According to payday lenders, the payday loan industry gets an unfairly bad rap. Also, this caviar is too warm. Throw it out, you peasant.
Recently at one of the regular get-togethers I attend in my friend’s zeppelin’s east ballroom I heard something simply dreadful. While dipping a $300 truffle into a platinum dish of $1,000 caviar, my ear caught wind of a disturbing conversation.
Apparently, payday loans have gained a negative reputation.
Could this be true?! Upon hearing it, my monocle popped out of my eye and into my flute of $2,000 champagne.
After rinsing off the monocle and retrieving my top hat from its solid gold hook, I rushed home to write this article on a Macbook Air that is the same as any Macbook Air, except I voluntarily paid $100,000 for it so that it would be more exclusive.
Reasons my fellow country club board members and I encourage you to borrow a payday loan.
1) They’re easy to get.
Look, I understand that not everyone has a credit score. Maybe you were born into a wealthy family and never had the need for credit cards, or maybe you have already transferred all of your assets into hidden stores of gold (for when the unwashed rabble comes to your door).
Regardless, assuming you wanted to get a loan and didn’t have a credit score or even a proper income, payday lenders will still accommodate you. That’s why they’re referred to as “no credit check loans.” Payday lenders are almost as compassionate as my butlers, Wentworth and Gentworth.
In fact, payday loans are dangerously easy to get! Historically, payday lenders don’t even consider your ability to repay the money you borrow! Borrowing money at interest rates regardless of whether or not you can actually afford to repay what you borrow sounds like the very definition of ease to me!
Going to a payday loan store is like having a butler of your very own, except they give YOU money! Money and butlers?! What could be better than that?
2) Dangerously short repayment terms.
When you take out a payday loan, you’re normally given around two weeks to pay it back. How great is that?
When I wanted an artificial island complete with a beach house to be built in the center of my large outside pool, I was told it would take at least a month. Even if I threw rocks at the workers and yelled at them!
So imagine how nice it would be to have something over and done within two weeks. I suppose it might be an issue if you didn’t have the money to pay back the loan in that time, but if that’s the case, you should consider getting more money.
You could ask your father to take it from his company’s liquid assets, for example. Just be sure to do it in a way that the FEC won’t learn about. And don’t consider taking out a long-term installment loan with more affordable payments. That would just be gauche.
3) High APRs mean you can give a lot of your money to me and my friends.
For those of you who aren’t aware, “APR” stands for annual percentage rate, and it’s the measurement of how much a loan costs, including interest and fees, over the course of a single year.
Payday loans can have APRs approaching 400%, which means you can give me and my friends, many of whom own or have stakes in payday loan companies, a lot of money!
And why wouldn’t you want to give us money? We already have so much of it, so you know we must be good with it. We also spend it on wonderful things like caviar and zeppelins with multiple ballrooms and artificial islands complete with beach houses in the middle of our enormous outside swimming pools!
What would you spend it on otherwise? Rent? For your terrible apartment? The one that doesn’t even have an indoor, let alone an outdoor pool with a large island at the center of it? Don’t make me laugh.
Seriously, please don’t make me laugh.

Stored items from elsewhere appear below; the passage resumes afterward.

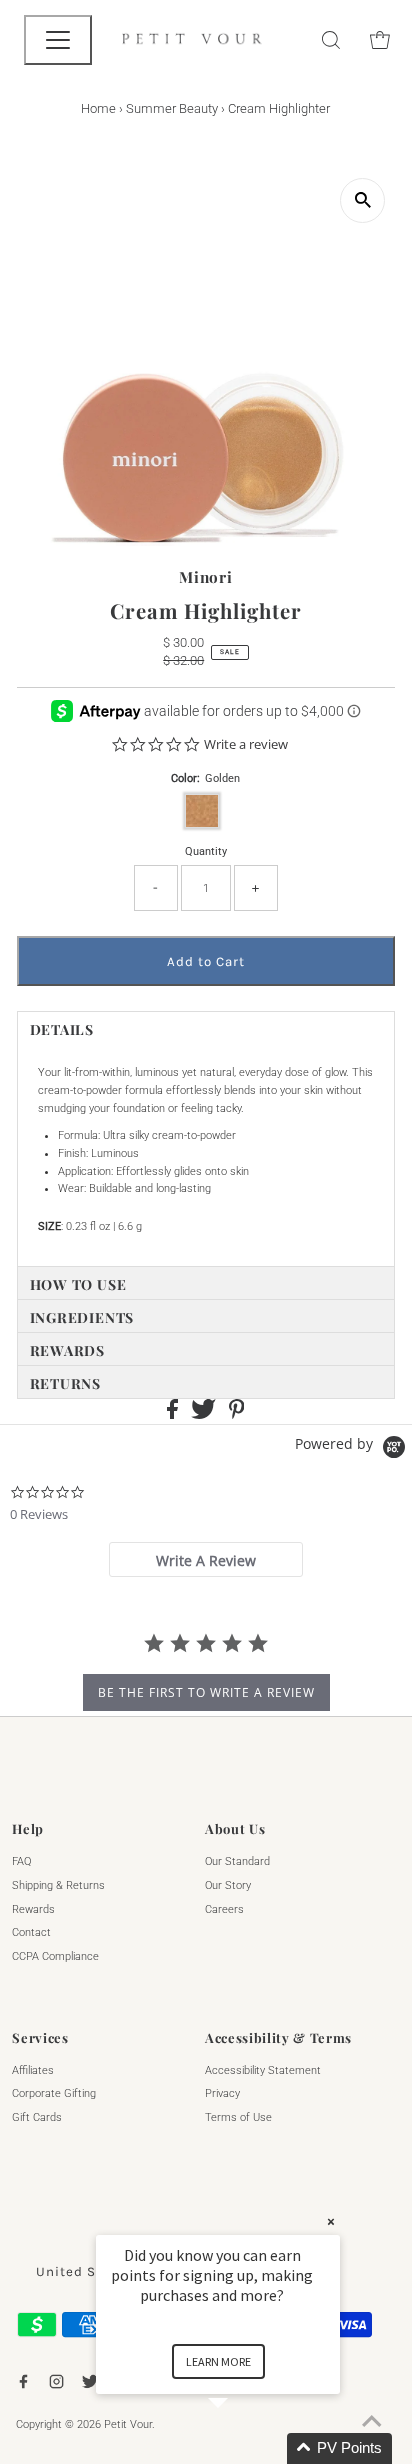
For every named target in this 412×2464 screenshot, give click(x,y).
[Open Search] (331, 40)
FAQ (21, 1861)
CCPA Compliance (55, 1956)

I have a mouthful of “snacking diamonds” and I don’t want them to go to waste.
4) They keep your credit rating down.
Unlike some companies in the bad credit loan business, payday lenders won’t report your payments to the major credit bureaus—so using them won’t improve your credit rating.

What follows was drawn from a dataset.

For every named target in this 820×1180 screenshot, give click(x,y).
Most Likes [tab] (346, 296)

It can, however, further damage your score if you aren’t able to make your payments. Once it gets sent to collections, they’ll report you to the bureaus and the information will land on your credit report.
It’s a “win-win” situation—if by “win-win” you mean me and my friends get to win twice!
Having a lower credit rating means you’ll be forced to pay much higher interest rates for any kind of loan, and given where my particular holdings and investments are, that means all the more money for me! How splendid!
Title loans, by the way, won’t help your score either. But using your car title as collateral for a loan? What are we, cavemen? Even just that word—”collateral”—it’s ruining the taste of these diamonds. Ick.
5) Rollover fees.
Can’t make your payday loan payment in time? Well, good news: You can pay a relatively large fee to extend the loan. And then if you still can’t pay it two weeks after that, you can just roll it over again!
It’s even more money for me. And, as we’ve already established, money for me is great!
Hopefully, this has turned your opinion around on payday loans. And if it still hasn’t, just know that if my friends and I don’t get what we want, we’ll take all our money and our butlers and our zeppelins and we’ll go live on the moon.
Don’t believe me? Why don’t you come over here and say it to my face?! Or, rather, say it to my intercom on the front gate that’s a mile down my driveway. Then I’ll send my robot guard dogs after you. That’ll show you …
Guy in a Top Hat and Monocle. He has a swimming pool filled with gold coins. But he wishes it was filled with his father’s approval.